Monday, 9 November 2009

It is nonsense to assert that being gay is un-African

Source: Daily Nation


The gay marriage in London two weeks ago between Mr Daniel Chege and Mr Charles Ngengi has brought the vilest Kenyan homophobes out of the closet. Homophobic hatred is so viscerally irrational that it can only be explained by an un-interrogated moral, cultural, and religious certitude.

One common – but completely false – argument is that it is un-African to be gay. This is an absurdly vacuous claim that is internally illogical and utterly ahistorical. Most Kenyans are today indoctrinated by religious institutions, cultural guardians, and the moral police to be anti-gay. Rather than find someone to love, anti-gay crusaders find it convenient to find someone innocent to hate. Why has such a hatefully primitive and backward cosmology gone unchallenged?

Let me illustrate the seriousness of the problem by giving you a short human rights history of the last 50 years. Can you imagine a credible defence today for apartheid or the view that blacks are inferior to whites, and that the former exist solely to serve the latter?

How would you like to be declared illegal – or unworthy of existence – simply because you are black or African? Would you agree that all women and girls in your life – your mother, sister, wife, girlfriend, aunt, and grandmother – are inferior beings because of their female gender?

Do you think it is a good idea to declare Muslims superior to Christians? What about making the Akamba ineligible for constitutional protections? That is the human rights story in a nutshell. Modern democracy is not possible without two key interrelated principles – equal protection and anti-discrimination. Understand that it is “identity” that is afforded equal protection by insulating it from discrimination.

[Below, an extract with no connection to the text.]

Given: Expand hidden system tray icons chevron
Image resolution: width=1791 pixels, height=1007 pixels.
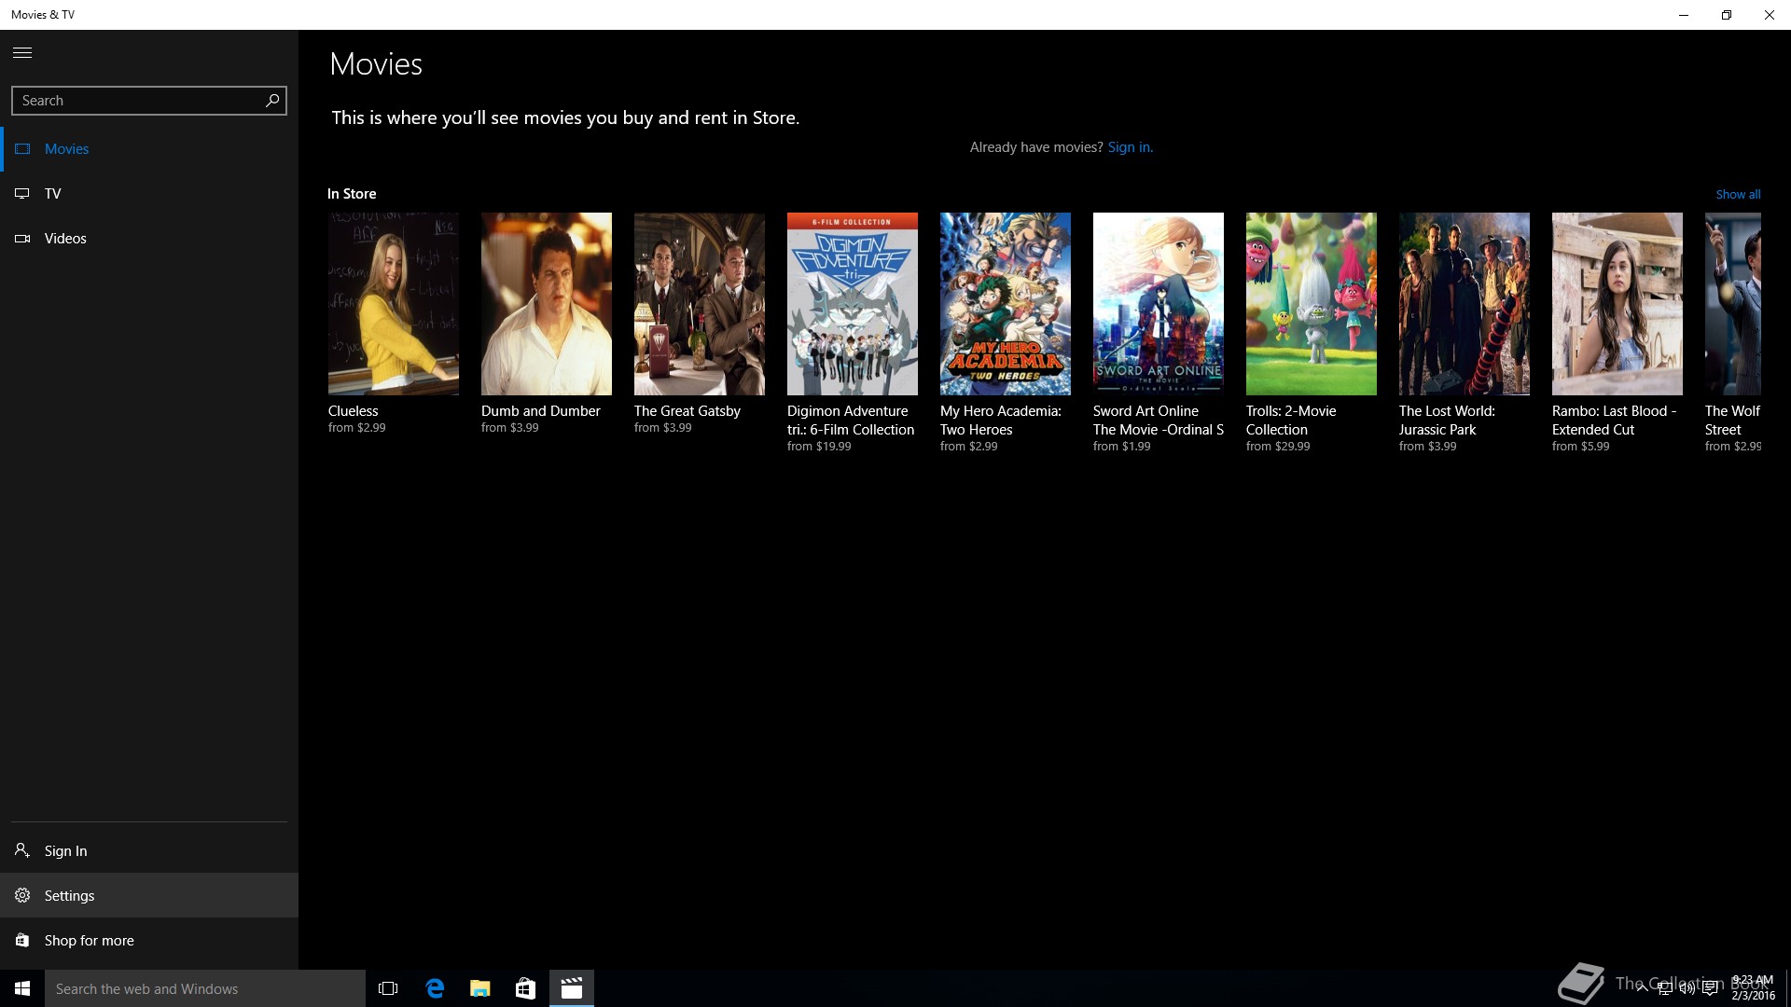Looking at the screenshot, I should 1642,989.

Historically, “identity” referred to your “state of being” – colour, sex, ethnicity, race, religion, language, marital status, national origin, political opinion, disability, and wealth or other social status.

But today “identity” is understood to include sexual orientation. That is why many countries explicitly prohibit discrimination against gays in social, political, and economic life. Others regard attacks on gays a hate crime. Civilised countries recognise gay marriages.

I have heard it said that being gay is “un-African.” Some Africans, who obviously know very little about the continent, have charged that there were no gays in Africa! The historical record, however, amply demonstrates that there were – and continues to be – gay Africans.

In fact, it is homophobia that is not necessarily home-grown. Much of the revulsion of homosexuality in Africa can be traced to Christianity and Islam, the two religious traditions that express homophobia in their doctrinal teachings. Before the arrival of these faiths, Africans appear to have been either agnostic about homosexuality or to have treated sexual orientation as a non-event. This may explain why there are no original gay epithets in African languages.

It is logical nonsense to assert that being gay is “un-African.” Does the assertion mean that it is not genetically possible to be African and gay? This hateful statement has as much basis in science as the assertion that whites are superior to blacks! Nor is there any cultural foundation for such an outrageous claim.

Culture is a dynamic phenomenon that it is neither static nor frozen in time. It is not possible to pigeonhole a biological impulse – such as sexual orientation – in a cultural box. In fact, available evidence suggests that all human societies – and Africa is no exception – have a minority population that is gay.

In most societies, gays are driven into the closet by social stigma and hate. Do you think there will be many gay Kenyans clamouring to “come out” after the furore and vitriol over Mr Ngengi’s marriage to Mr Chege? Isn’t it shocking that a deeply “religious” and “God-fearing’’ country like Kenya could be so hateful of an innocent minority population?

We should remember Pastor Martin Niemoller, an anti-communist who supported the rise of Adolf Hitler only to be disillusioned when the Nazi chief insisted on the supremacy of the state over religion. In a famous poem, the good pastor lamented his failure to speak out when Nazis came for the communists because he was not a communist.

He did not speak out when Nazis came for the socialists, trade unionists, or Jews because he was none of those. His silence over the persecution of others was his own undoing: “Then they came for me – and there was no one left to speak out for me.” We must remember that we deny others their rights at our own peril. Gay Kenyans are being persecuted today but I can guarantee you that it will be another group tomorrow.

There is no evidence that gay Kenyans have been responsible for the plunder of the country. Kenya has been brought down to its knees by “macho” men and heterosexual women who purport to love God and country. How can love between two adults – of the same sex – be so terrifying to the majority?

The majority is not being asked to be gay, but only to let others seek their happiness in peace. Is that too much to ask as a right of full right of citizenship? It is the duty of every human rights activist to defend gay rights and demand their protection in the draft constitution.

Makau Mutua is Dean and SUNY Distinguished Professor at the state University of New York at Buffalo Law School and Chair of the Kenya Human Rights Commission.